Those prices are as of 5:45am Central time, April 25, '20.  They seem ONLY VERY SLIGHTLY higher than the prices we paid about a month ago but I'm using my faulty memory so perhaps they are about the same.  I do know the low priced chicken thighs have been in the 99-cent/pound range for a couple of months.  


ARTICLE FROM THE WALL STREET JOURNAL:
https://www.wsj.com/articles/grocer...irus-hobbles-beef-and-pork-plants-11587679833



> *Grocers Hunt for Meat as Coronavirus Hobbles Beef and Pork Plants*
> Surging consumer demand also tightens supplies; supermarkets brace for shortages
> 
> By Jacob Bunge, Sarah Nassauer and Jaewon Kang April 23, 2020 6:10 pm ET
> 
> U.S. beef production fell 24% last week, compared with a month earlier.
> 
> U.S. grocers are struggling to secure meat, looking for new suppliers and selling different cuts, as the coronavirus pandemic cuts into domestic production and raises fears of shortages.
> 
> Covid-19 outbreaks among employees have closed about a dozen U.S. meatpacking facilities this month, including three Tyson Foods Inc. TSN -3.15% plants this week. Other plants have slowed production as workers stay home for various reasons.
> 
> Grocery executives at retailers including Walmart Inc. WMT 0.71% and Costco Wholesale Corp. COST 1.69% worry supplies of some products could run short just as demand is surging.
> 
> “I have not seen beef sales and all protein behave this way since the Atkins Diet days,” when shoppers bought up meat as part of the low-carb diet, said Jeff Lyons, senior vice president of fresh food for Costco. The warehouse chain is considering new suppliers to shore up its meat supplies, he said....

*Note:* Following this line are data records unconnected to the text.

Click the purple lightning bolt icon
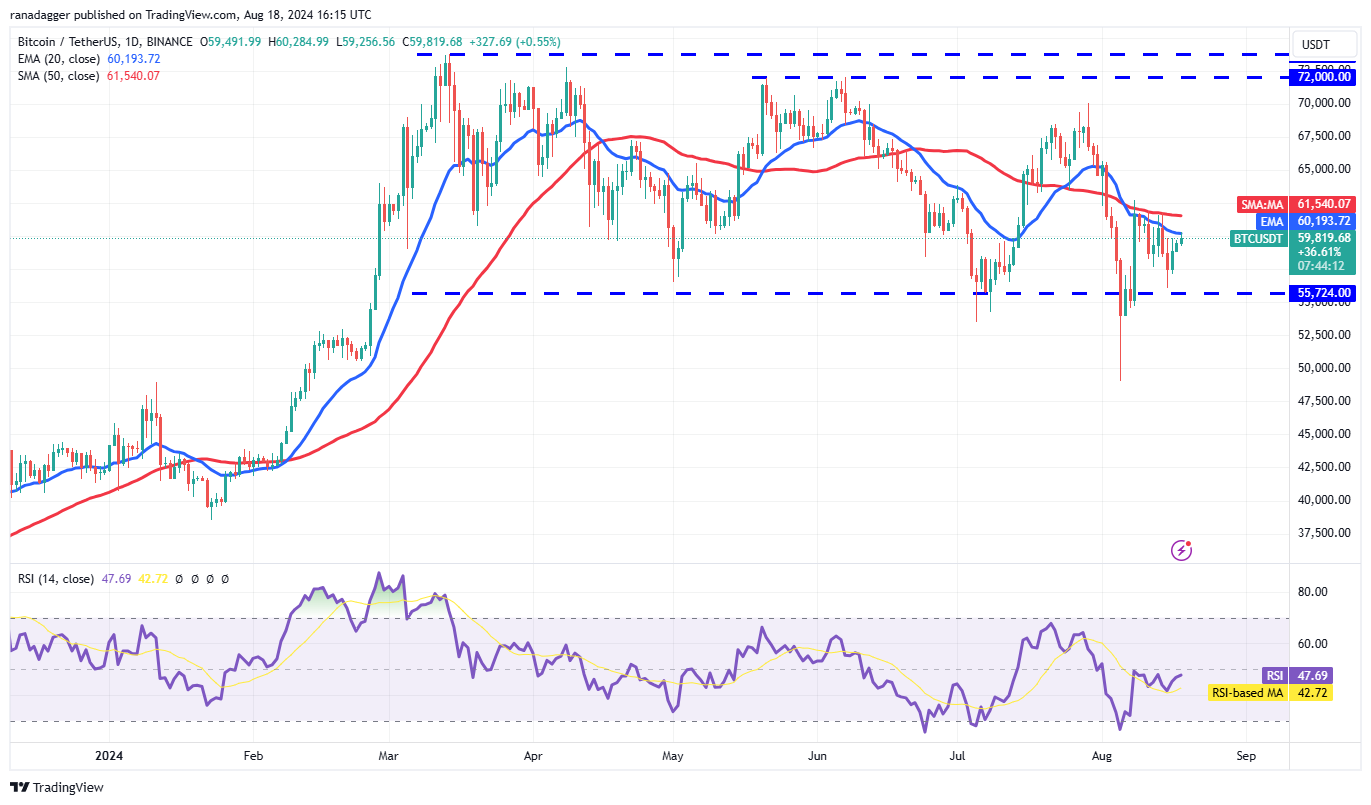 [x=1182, y=549]
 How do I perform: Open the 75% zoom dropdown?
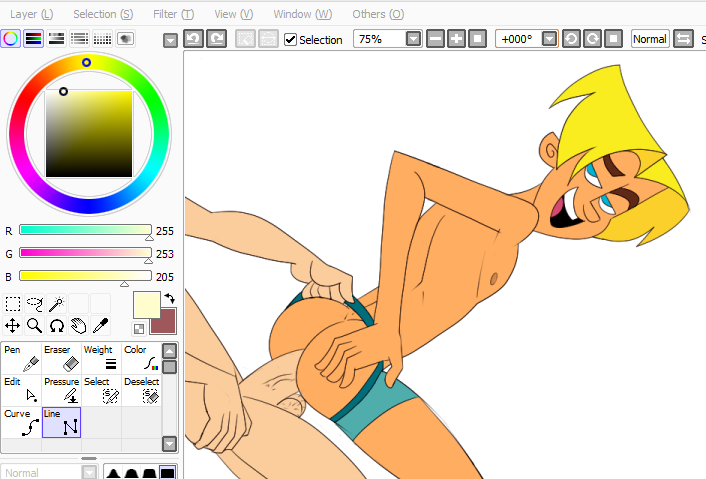(414, 39)
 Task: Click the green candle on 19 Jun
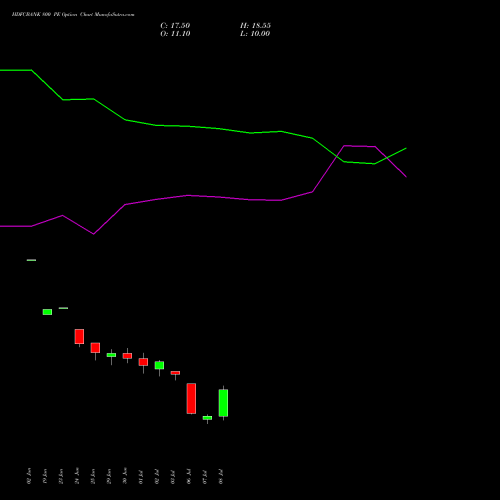(x=47, y=312)
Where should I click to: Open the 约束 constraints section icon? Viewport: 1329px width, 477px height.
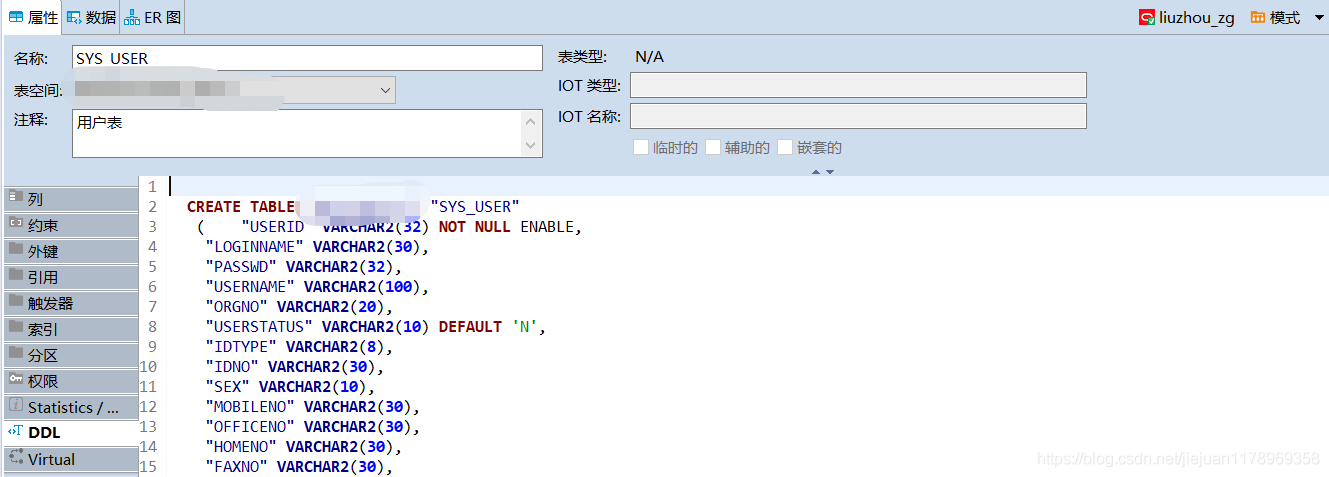point(16,224)
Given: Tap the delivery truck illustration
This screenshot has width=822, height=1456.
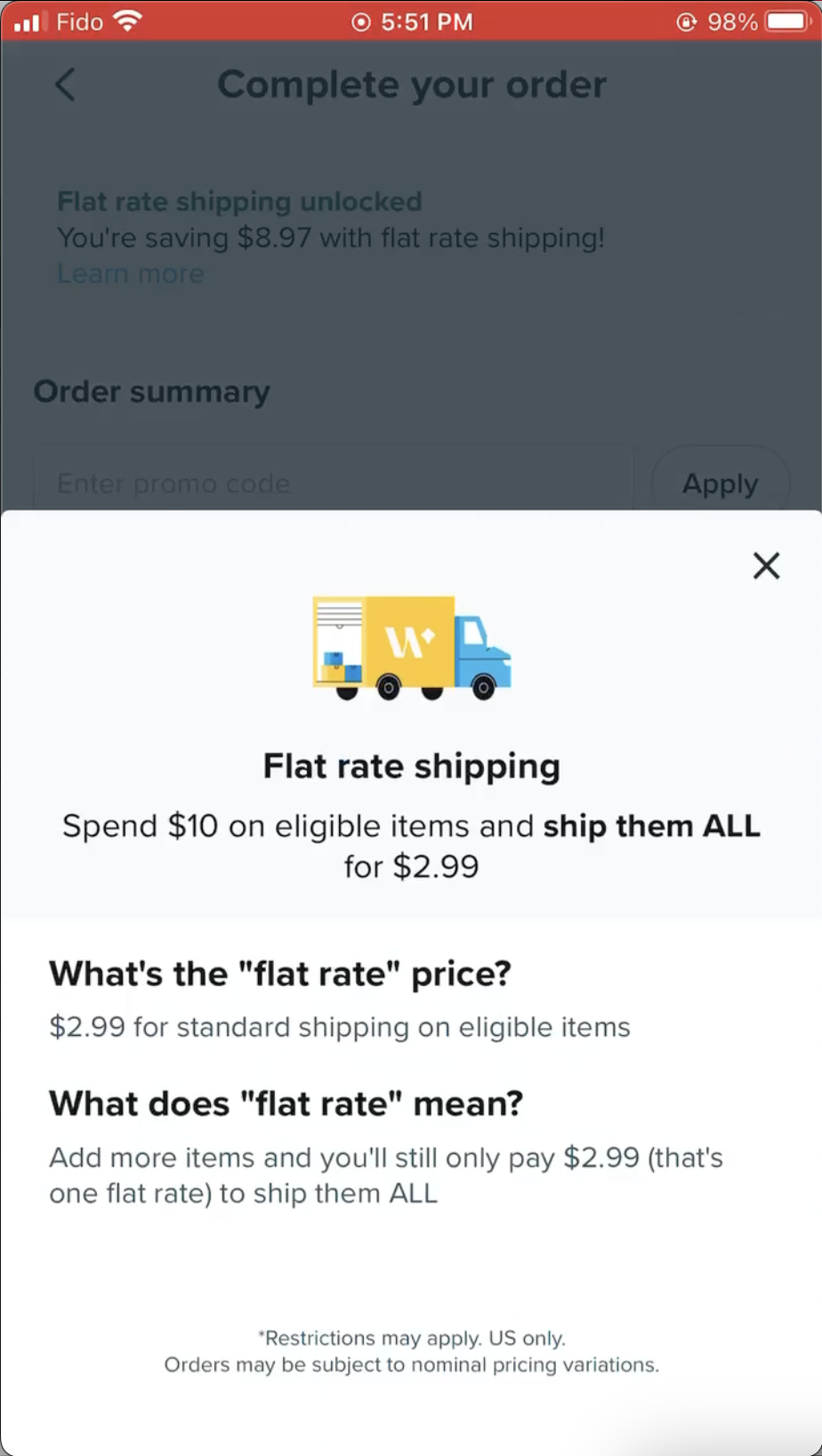Looking at the screenshot, I should [412, 648].
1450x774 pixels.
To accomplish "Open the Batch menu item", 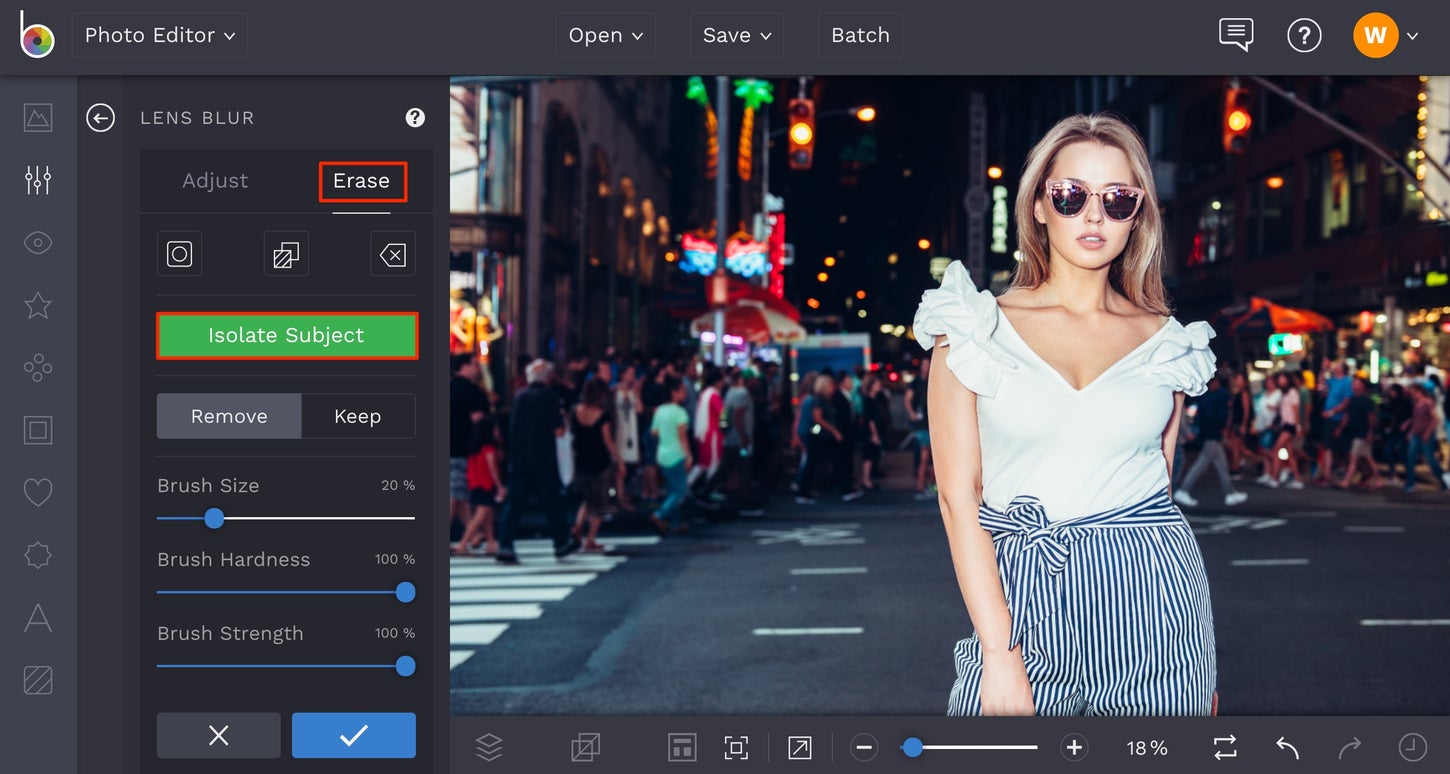I will pos(860,35).
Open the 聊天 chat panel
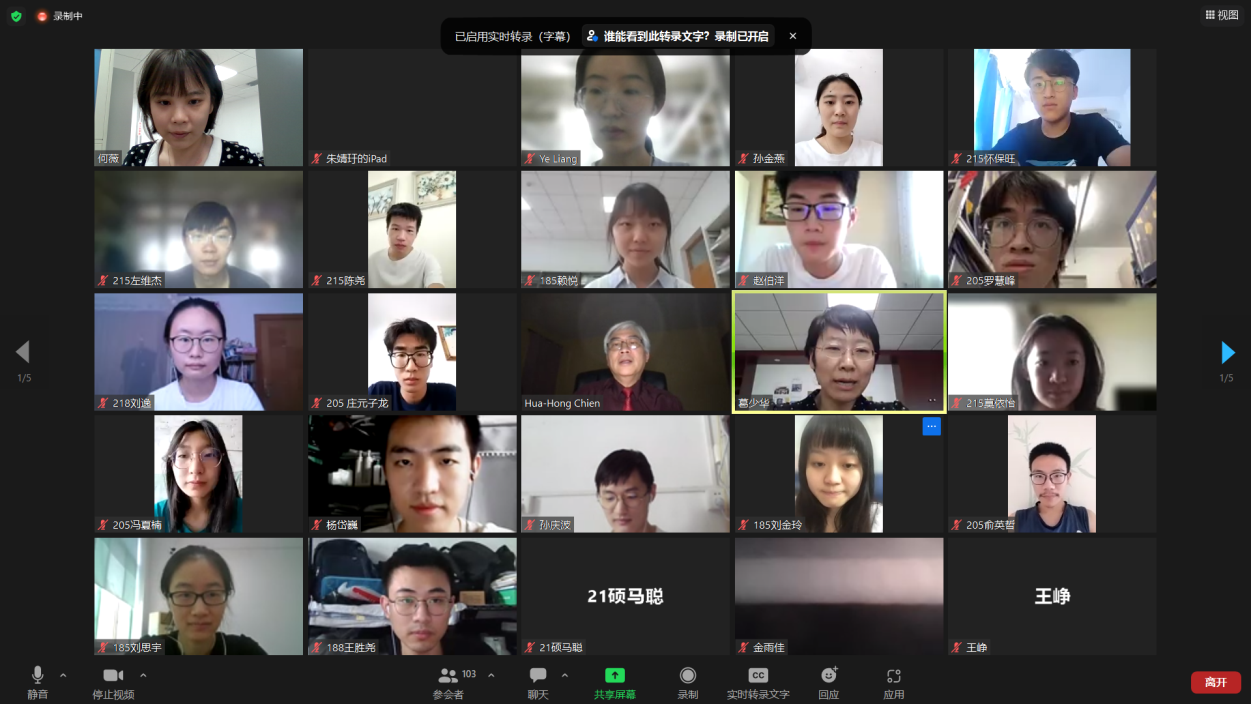Image resolution: width=1251 pixels, height=704 pixels. coord(538,682)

FULL ARTICLE IS AT THE LINK ABOVE!​


----------



## tiredretired

Fox News just reported that a total of 8 meat processing plants have closed. 

Take that for what it is worth.


----------



## Melensdad

Thought I'd report on the grocery pick up.  I've already gotten home and washed everything and put it away.

So here is the update.  We got about 50% of what we wanted exactly as we wanted it.  Of the remaining 50% we got about 1/2 of other stuff scratched from the order and about 1/2 substituted items. * So clearly the local store is suffering from a lack of selection on some items.
*  I probably should have tried to get more meats.  We eat some form of meat every day, I have a lot in the freezers, but there are 'holes' appearing in the freezer and what I ordered will certainly not replace what we have already eaten.  And based on what I ordered versus what I got, there are shortages at the store.

MEAT

Ordered a pork roast.... out of stock .... they had spare ribs.  I took them, not even close to what I wanted but spare ribs are always good.
Ordered 4 thick rib eye steaks.... out of stock .... I got 2 thin cut rib eyes + some chuck steaks.  Again, not a good substitute but its what I could get.
Ordered Oscar Meyer liver sausage.... out of stock .... got Frick's liver sausage
Ordered 2 full pork tenderloins and got both of those
 
Thought I'd try for some desserts:

Ordered LACTOSE FREE Vanilla ice cream.... out of stock
Ordered Vanilla ice cream.... out of stock, got some peanut butter ice cream
Ordered Strawberry ice cream.... WE GOT IT
Ordered frozen mini eclairs.... out of stock.... got frozen mini cream puffs

Ordered Lactaid _(lactose free milk) _MILK.... out of stock, but they had Fair Life lactose free _in a smaller bottle at a much higher price!_

Ordered some 2# bags of shredded cheese.  Couple flavors.... All flavors out of stock in 2# sizes.... got some 8oz bags of the same flavors

Ordered various produce, got everything we ordered EXCEPT for Peaches.  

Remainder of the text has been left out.